Cornwall LivingIssue #103
Saving lives in 2020
As a vital part of the emergency services in Cornwall and the Isles of Scilly, despite the lockdowns, Cornwall Air Ambulance has had to find a way to go on.
Illness and injury haven’t gone into lockdown and despite the pandemic, the need for critical care by air has continued to rise. With a brand new helicopter, the crew of Cornwall Air Ambulance attended hundreds of patients in 2020, saving countless lives and keeping families together. One of those people was Keith.
Critical care paramedics Thomas and Lisa were tasked to reports of a quad bike incident not far from the charity’s base in Newquay. Arriving at the scene, they found 63-year-old farmer Keith had been hit by a trailer and quad bike. He suffered life-threatening chest injuries and was struggling to breathe.

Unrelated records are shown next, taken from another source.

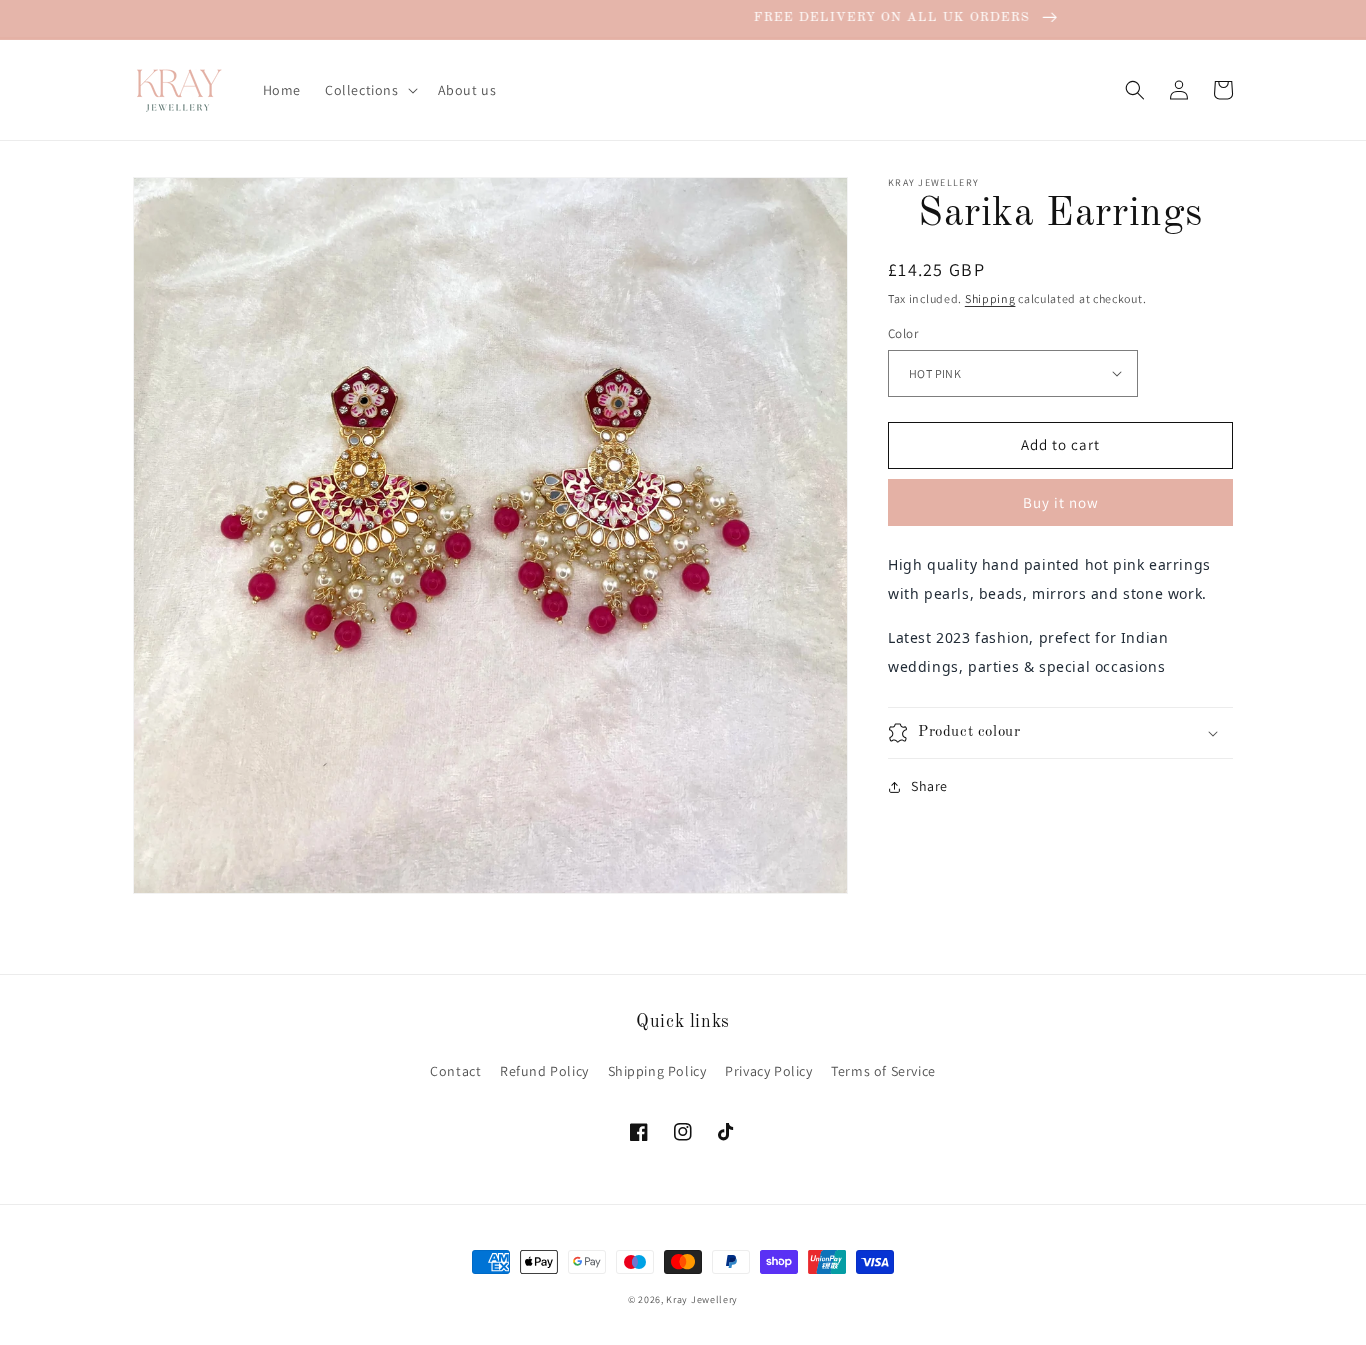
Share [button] (929, 786)
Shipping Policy (657, 1071)
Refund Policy (544, 1071)
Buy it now (1061, 502)
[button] (369, 90)
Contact (455, 1071)
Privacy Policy (768, 1071)
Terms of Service (883, 1071)
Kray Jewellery (702, 1299)
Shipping (990, 298)
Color (903, 333)
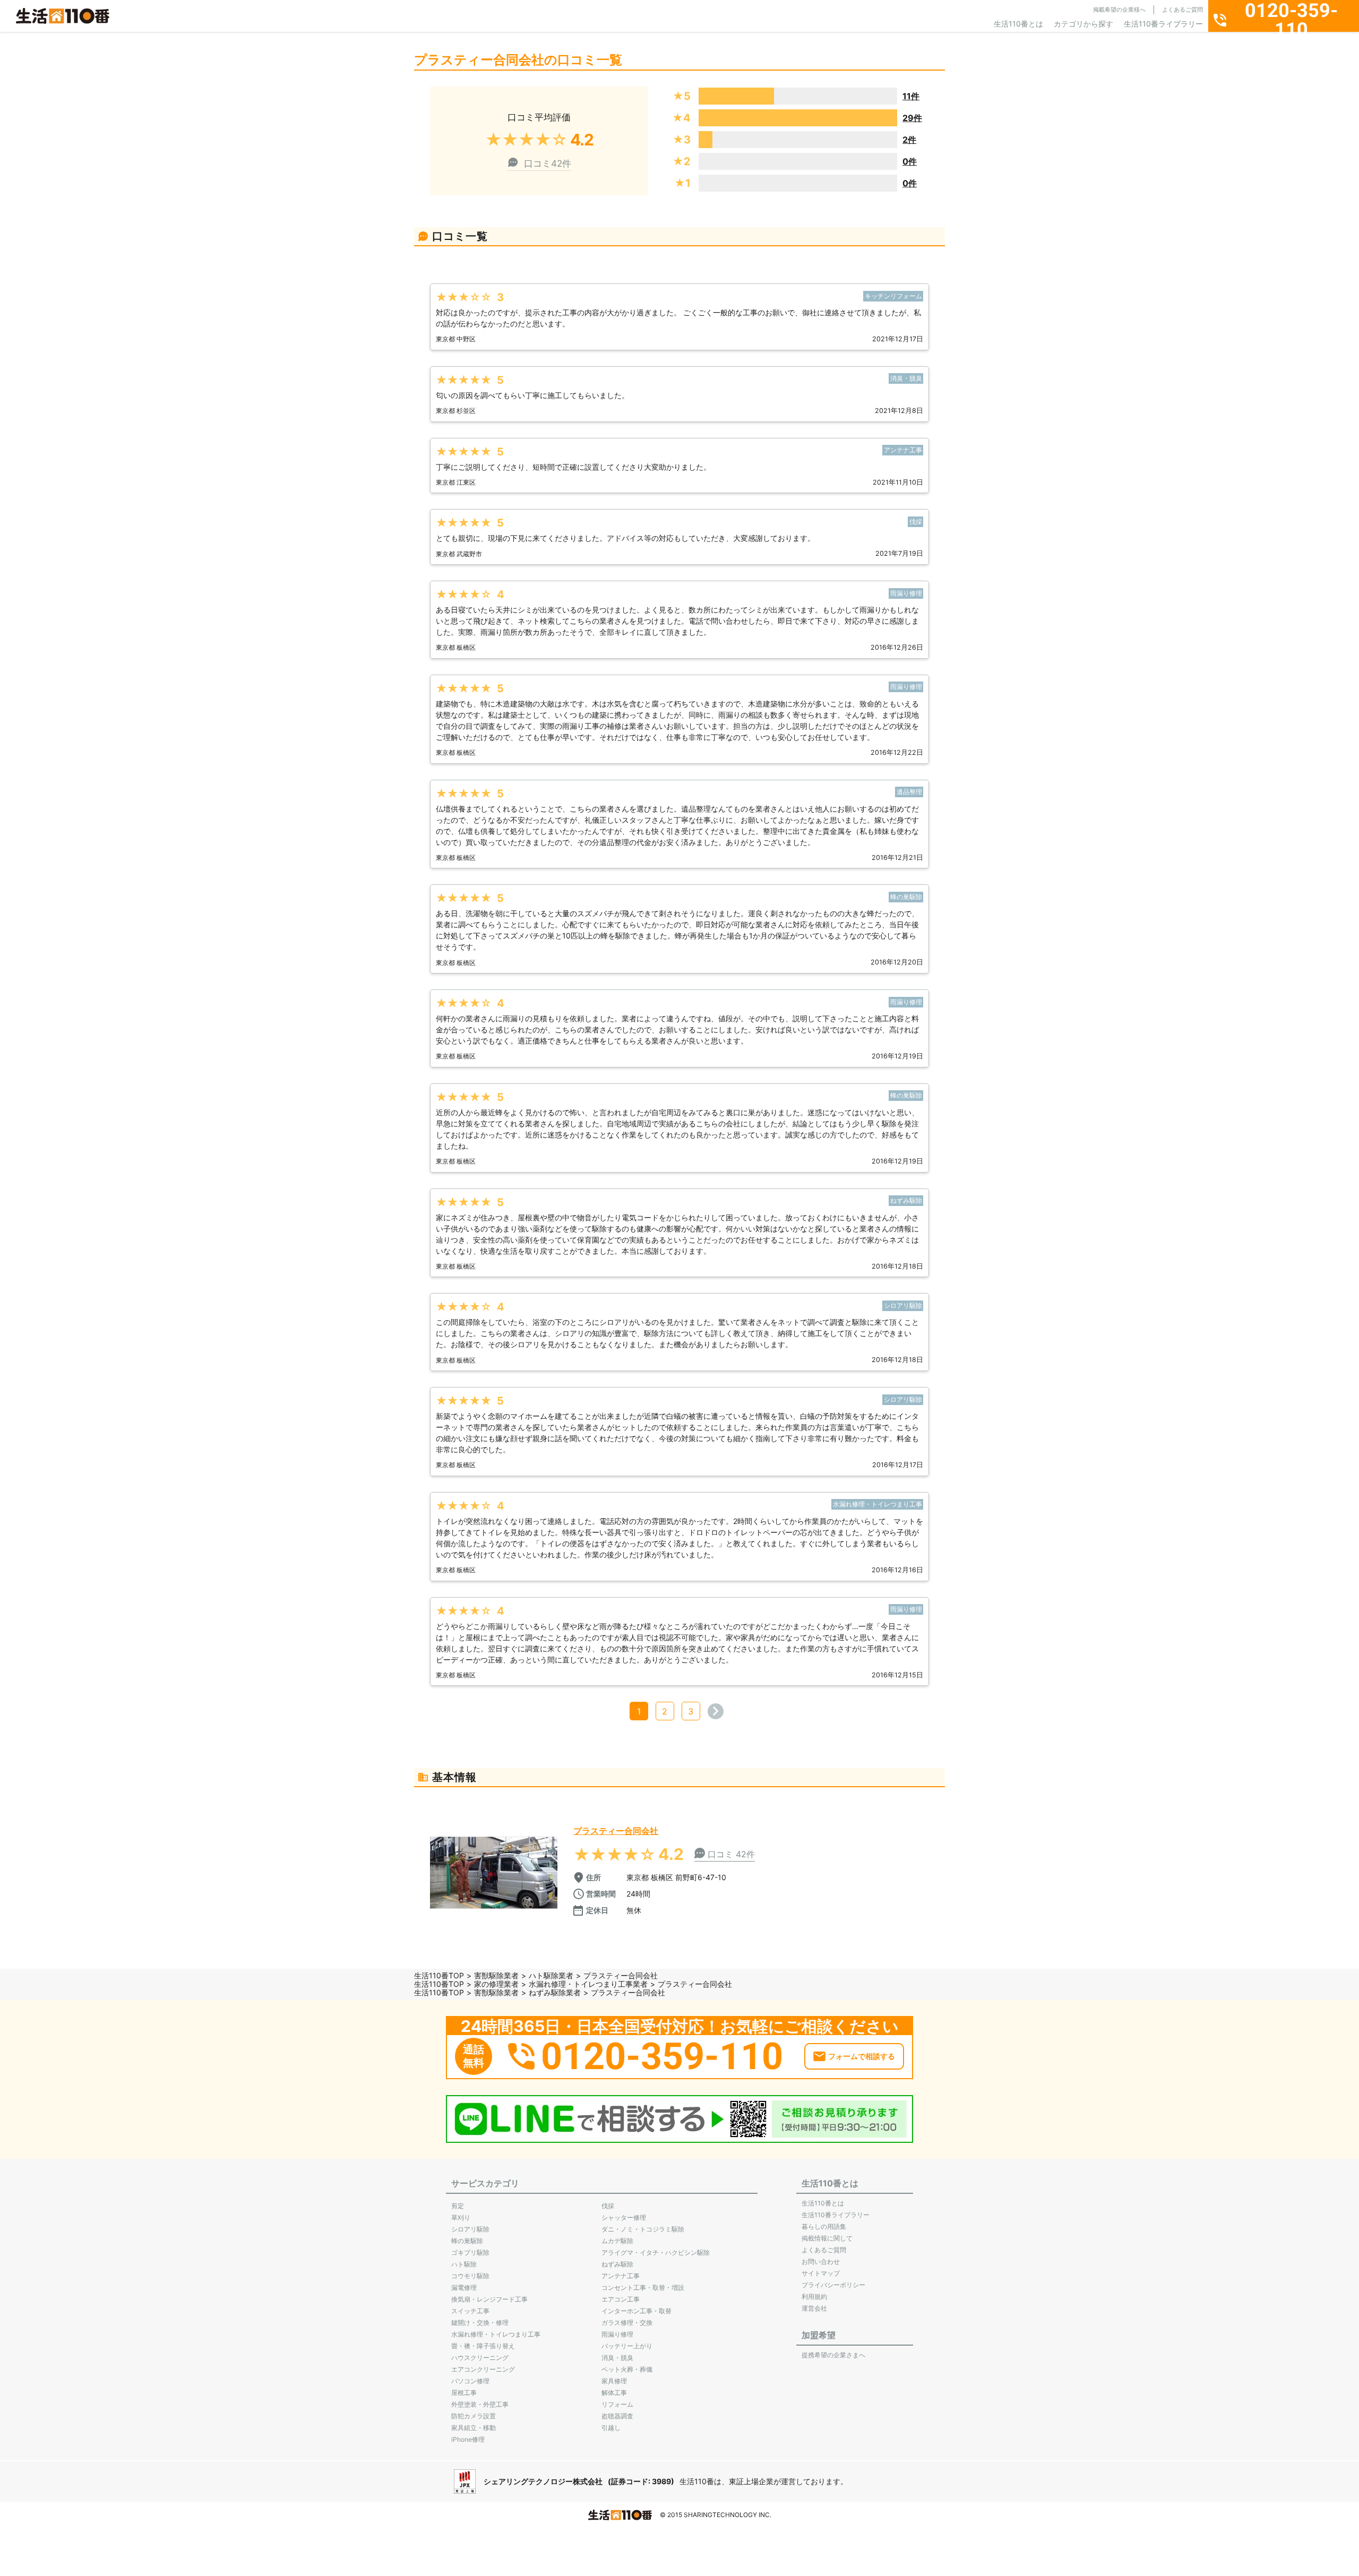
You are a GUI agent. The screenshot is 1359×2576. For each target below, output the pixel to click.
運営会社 (814, 2308)
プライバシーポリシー (833, 2285)
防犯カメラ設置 (473, 2416)
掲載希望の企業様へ (1119, 9)
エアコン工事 (620, 2299)
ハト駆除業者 (551, 1975)
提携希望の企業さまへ (833, 2355)
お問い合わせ (821, 2261)
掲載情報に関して (827, 2238)
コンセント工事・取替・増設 (642, 2287)
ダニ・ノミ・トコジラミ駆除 (642, 2229)
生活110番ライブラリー (1163, 23)
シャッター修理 (623, 2217)
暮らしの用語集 (824, 2226)
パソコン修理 (470, 2381)
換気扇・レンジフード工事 (489, 2299)
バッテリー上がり (626, 2346)
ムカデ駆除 (617, 2241)
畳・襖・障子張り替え (483, 2346)
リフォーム (617, 2404)
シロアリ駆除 (470, 2229)
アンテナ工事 (620, 2276)
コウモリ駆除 (470, 2276)
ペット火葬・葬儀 (626, 2369)
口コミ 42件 (731, 1854)
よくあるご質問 (1182, 9)
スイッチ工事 (470, 2311)
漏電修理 (464, 2287)
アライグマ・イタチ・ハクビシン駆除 (655, 2252)
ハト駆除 (464, 2264)
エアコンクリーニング (483, 2369)
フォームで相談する (861, 2056)
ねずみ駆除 (617, 2264)
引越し (611, 2428)
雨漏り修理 (617, 2334)
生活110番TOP (439, 1975)
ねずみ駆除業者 (555, 1992)
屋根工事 (464, 2393)
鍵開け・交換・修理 (480, 2323)
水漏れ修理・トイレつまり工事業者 (588, 1983)
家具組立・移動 (473, 2428)
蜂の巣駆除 (467, 2241)
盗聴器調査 (617, 2416)
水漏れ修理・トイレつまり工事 (495, 2334)
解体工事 (614, 2393)
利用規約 (814, 2297)
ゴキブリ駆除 (470, 2252)
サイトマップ (821, 2273)
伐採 (607, 2206)
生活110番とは (1018, 23)
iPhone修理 (468, 2439)
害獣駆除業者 (496, 1975)
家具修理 (614, 2381)
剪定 (457, 2206)
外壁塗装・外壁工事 (480, 2404)
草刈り (460, 2217)
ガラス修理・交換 (626, 2323)
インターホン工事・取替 (636, 2311)
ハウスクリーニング (480, 2358)
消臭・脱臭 (617, 2358)
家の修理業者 (496, 1983)
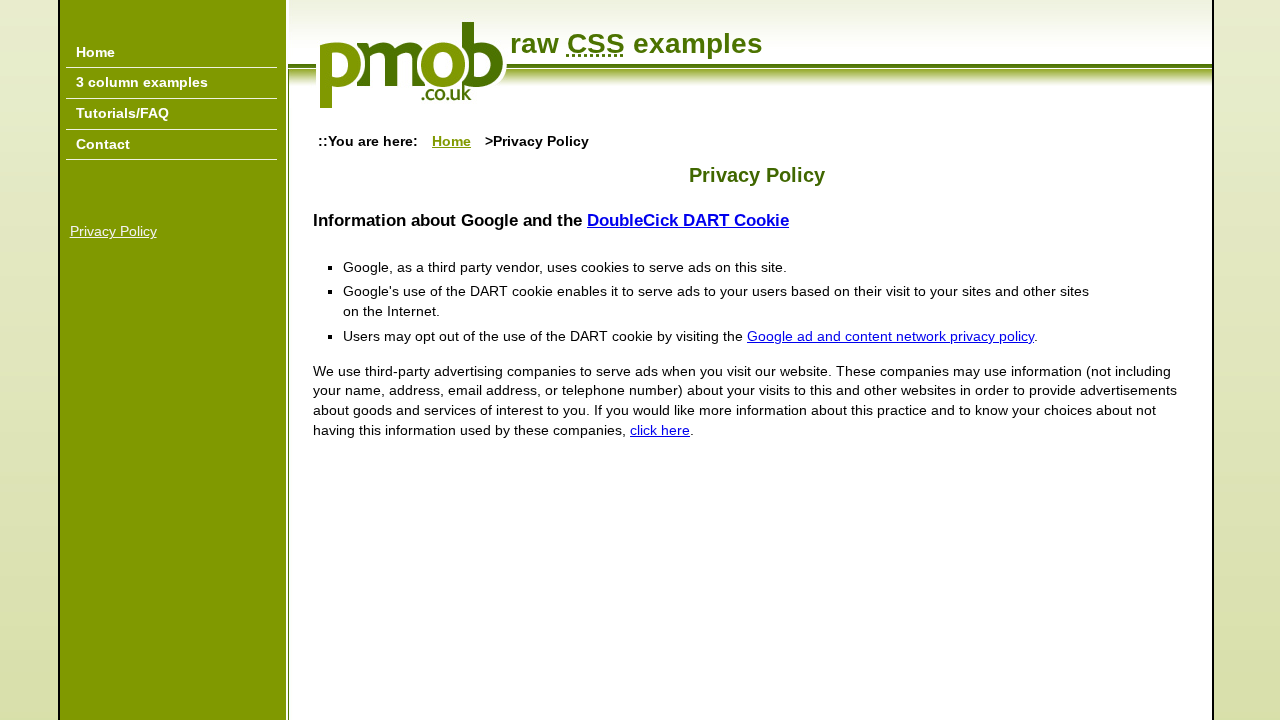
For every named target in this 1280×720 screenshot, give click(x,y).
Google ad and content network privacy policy (890, 336)
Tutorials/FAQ (122, 113)
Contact (103, 144)
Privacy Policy (113, 231)
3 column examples (142, 82)
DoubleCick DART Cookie (688, 220)
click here (660, 430)
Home (451, 141)
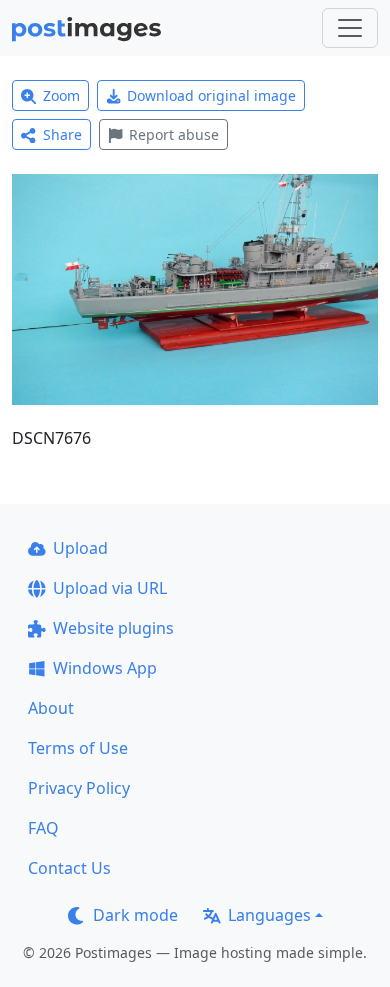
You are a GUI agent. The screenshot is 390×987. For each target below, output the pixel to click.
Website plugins (113, 628)
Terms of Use (78, 748)
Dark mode (135, 915)
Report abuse (174, 134)
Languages (269, 915)
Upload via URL (110, 588)
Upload (80, 548)
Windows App (105, 668)
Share (62, 134)
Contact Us (69, 868)
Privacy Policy (79, 788)
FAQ (43, 828)
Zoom (61, 95)
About (51, 708)
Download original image (211, 95)
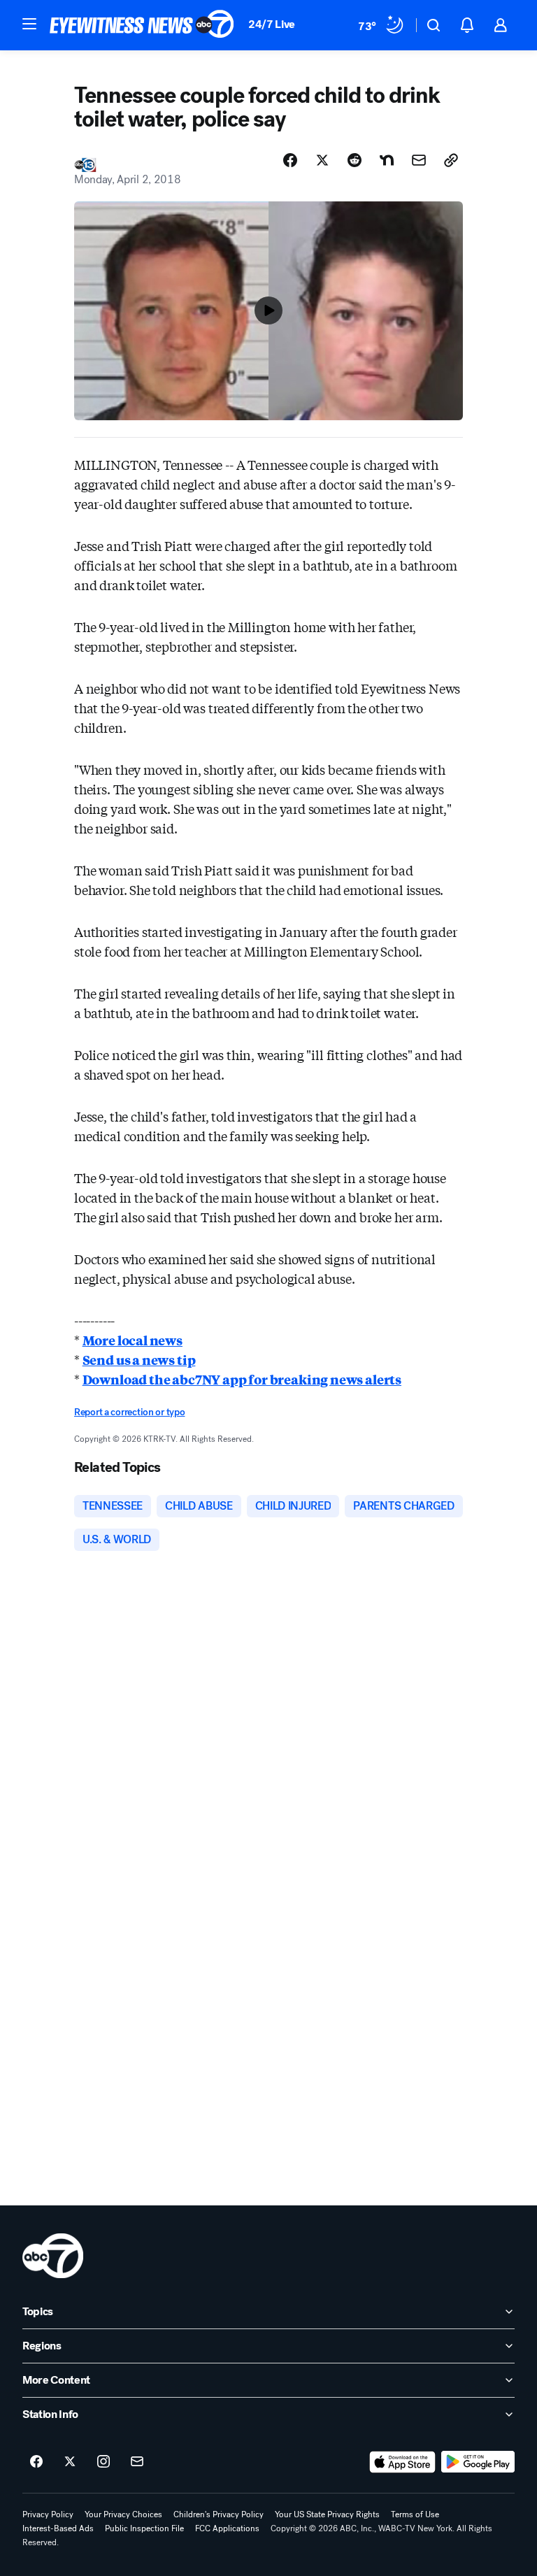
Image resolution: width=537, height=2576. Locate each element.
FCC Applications (227, 2528)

As they assessed his condition, Lisa noticed air bubbles under the skin on Keith’s back – known as surgical emphysema, this indicates that air is leaking from lungs under the skin.
Thomas said: “My first impression of Keith was of someone who looked very ill, he was pale and had obvious injuries to his head and chest. I was a bit worried for him.”
“Patients that are in pain and have been involved in a traumatic incident are scared, so it’s quite a normal reaction to be emotive. It’s part of our role to reassure them that they are in safe hands. For Keith it was about getting his pain under control and facilitating the rescue from the scene.”
The critical care team administered morphine and ketamine to help Keith with the pain before he was transferred into the helicopter.
From there, it was a 20 minute flight to Derriford Hospital, where he spent a week recovering from multiple injuries.
Following the incident, Keith said: “It was my breathing I was most concerned about. I was relieved when they turned up. They were great, it makes the back of my eyes sting with the kindness.”
The Covid-19 pandemic brought about challenges both in the way the critical care crew operate, but also in how the charity raises the funds to keep the helicopter flying. “Spreading the message of Cornwall Air Ambulance far and wide has been key to keeping those vital donations coming in,” explains Paula Martin, Cornwall Air Ambulance’s Chief Executive. “We partner with local businesses to help do that and it’s thanks to those such as Engine House Media, Hilltribe Media, Fernbank Advertising and Pirate FM (among many others), that we have been able to continue saving lives. Thank you to everybody who has supported Cornwall Air Ambulance this year.”